Extracted data entries:
☆ ☆ ☆ ☆ ☆

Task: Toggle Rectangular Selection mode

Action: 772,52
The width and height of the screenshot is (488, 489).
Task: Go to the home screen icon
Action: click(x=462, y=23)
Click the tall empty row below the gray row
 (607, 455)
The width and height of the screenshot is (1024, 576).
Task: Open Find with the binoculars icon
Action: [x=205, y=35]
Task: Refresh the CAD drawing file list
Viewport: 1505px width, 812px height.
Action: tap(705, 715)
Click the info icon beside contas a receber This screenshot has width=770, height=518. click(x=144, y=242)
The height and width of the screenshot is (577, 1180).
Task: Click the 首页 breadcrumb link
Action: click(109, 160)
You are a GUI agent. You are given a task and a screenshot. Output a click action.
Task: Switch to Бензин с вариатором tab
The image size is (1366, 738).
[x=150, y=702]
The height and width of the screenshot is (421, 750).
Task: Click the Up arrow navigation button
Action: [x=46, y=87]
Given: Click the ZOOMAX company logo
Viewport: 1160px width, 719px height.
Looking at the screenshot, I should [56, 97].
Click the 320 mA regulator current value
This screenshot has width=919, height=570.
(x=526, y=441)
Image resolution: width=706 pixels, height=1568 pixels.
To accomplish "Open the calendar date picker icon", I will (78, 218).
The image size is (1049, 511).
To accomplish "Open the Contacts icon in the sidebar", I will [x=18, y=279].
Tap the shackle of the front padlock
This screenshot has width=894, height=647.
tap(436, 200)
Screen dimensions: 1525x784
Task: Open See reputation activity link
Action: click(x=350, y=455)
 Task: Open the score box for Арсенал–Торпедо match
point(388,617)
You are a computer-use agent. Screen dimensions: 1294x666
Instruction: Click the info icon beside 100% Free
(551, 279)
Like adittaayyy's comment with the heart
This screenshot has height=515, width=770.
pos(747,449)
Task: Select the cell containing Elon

☆ ☆ ☆ ☆ ☆

**Directions**
Reproduce, word for word, the lines of the data from the one that contains "Viewport: 1505px width, 812px height." to the end, both ends included.

**Solved exercise**
Viewport: 1505px width, 812px height.
Action: tap(705, 715)
Click the info icon beside contas a receber This screenshot has width=770, height=518. click(x=144, y=242)
The height and width of the screenshot is (577, 1180).
Task: Click the 首页 breadcrumb link
Action: click(109, 160)
You are a GUI agent. You are given a task and a screenshot. Output a click action.
Task: Switch to Бензин с вариатором tab
The image size is (1366, 738).
[x=150, y=702]
The height and width of the screenshot is (421, 750).
Task: Click the Up arrow navigation button
Action: [x=46, y=87]
Given: Click the ZOOMAX company logo
Viewport: 1160px width, 719px height.
Looking at the screenshot, I should [56, 97].
Click the 320 mA regulator current value
This screenshot has width=919, height=570.
(x=526, y=441)
Image resolution: width=706 pixels, height=1568 pixels.
To accomplish "Open the calendar date picker icon", I will (78, 218).
The image size is (1049, 511).
To accomplish "Open the Contacts icon in the sidebar", I will [x=18, y=279].
Tap the shackle of the front padlock
This screenshot has width=894, height=647.
tap(436, 200)
Screen dimensions: 1525x784
Task: Open See reputation activity link
Action: click(x=350, y=455)
 Task: Open the score box for Арсенал–Торпедо match
point(388,617)
You are a computer-use agent. Screen dimensions: 1294x666
Instruction: Click the info icon beside 100% Free
(551, 279)
Like adittaayyy's comment with the heart
This screenshot has height=515, width=770.
pos(747,449)
Task: Select the cell containing Elon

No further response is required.